**** Document segment
Portions of reserve land around Sen̓áḵw were taken for settler development beginning in the 1880s, and in 1913, the B.C. government seized the entire village. Its residents were forcibly removed, “loaded up on a barge and towed across the inlet to other Squamish reserves,” according to the development website.
In the 1970s, Squamish leaders took the federal government to court for its return, and it was not until 2003, after settling out of court, that Ottawa returned just under 10.5 of the expropriated 80 acres.
“We as leaders in the generation we live in could not do the work that we have upon us if it wasn’t for the work of the previous generations who did the work for us to get to this point,” said Council Chairperson Khelsilem.
“I want to also just emphasize how important this work is, how important this coming together of governments to work in good faith, to establish positive relationships, to create positive change.”
The nation hopes to break ground on Sen̓áḵw by the end of the year.
Trudeau was grilled Tuesday about housing affordability and when his government might give more land back to Indigenous nations. In response, he said “reconciliation can take many forms,” and cited his government’s renewed focus on an inclusive economy when MPs sit again in mid-September.
Ottawa aims to double housing construction in the next 10 years, he added, and is bolstering funds that encourage sustainable development, rent-to-own projects and rapid building at the municipal level.
Asked to respond to some public concerns about the level of density in the Sen̓áḵw proposal, the prime minister said he knows it’s a “good thing” for Vancouver.
“This investment, this creation of thousands upon thousands of new affordable rental units — a number of them low-income rental units — is going to make a huge difference in the lives of thousands of families, who will suddenly have the stability, the opportunity, the proximity to work.”
********
**** Data shown
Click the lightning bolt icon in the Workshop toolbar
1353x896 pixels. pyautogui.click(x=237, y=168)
********
**** Data shown
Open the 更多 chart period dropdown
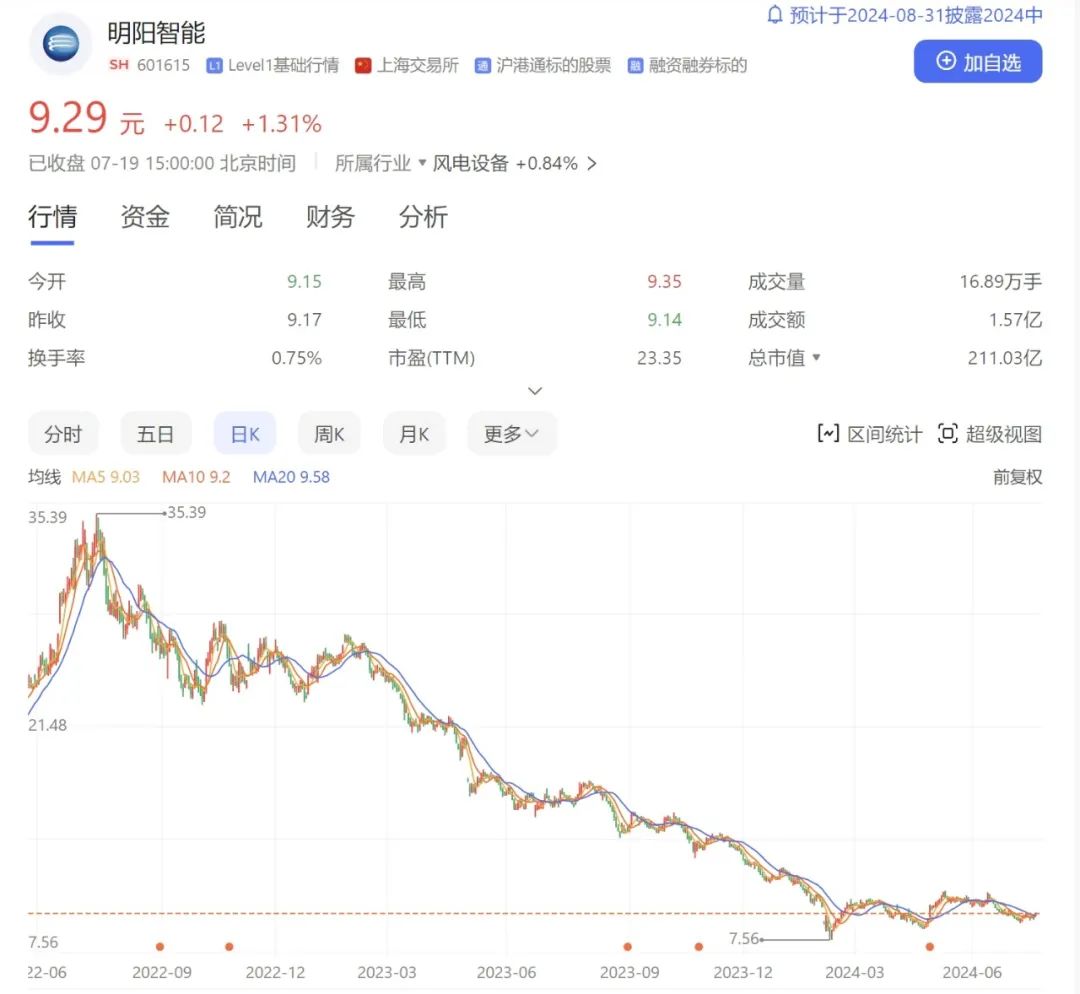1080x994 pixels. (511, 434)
********
**** Data shown
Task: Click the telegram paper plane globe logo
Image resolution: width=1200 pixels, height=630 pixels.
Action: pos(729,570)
********
Brief 1 =
In the Sen̓áḵw article, what reason does Khelsilem give for why current leaders can do the work now before them? Answer in one to three sentences.
Brief 2 =
Print the stretch of the Sen̓áḵw article from "Portions of reserve" through "expropriated 80 acres.".

Reply 1 =
Khelsilem credits previous generations. They did the work that brought the nation to this point, and without it today's leaders could not do the work they now have.

Reply 2 =
Portions of reserve land around Sen̓áḵw were taken for settler development beginning in the 1880s, and in 1913, the B.C. government seized the entire village. Its residents were forcibly removed, “loaded up on a barge and towed across the inlet to other Squamish reserves,” according to the development website.
In the 1970s, Squamish leaders took the federal government to court for its return, and it was not until 2003, after settling out of court, that Ottawa returned just under 10.5 of the expropriated 80 acres.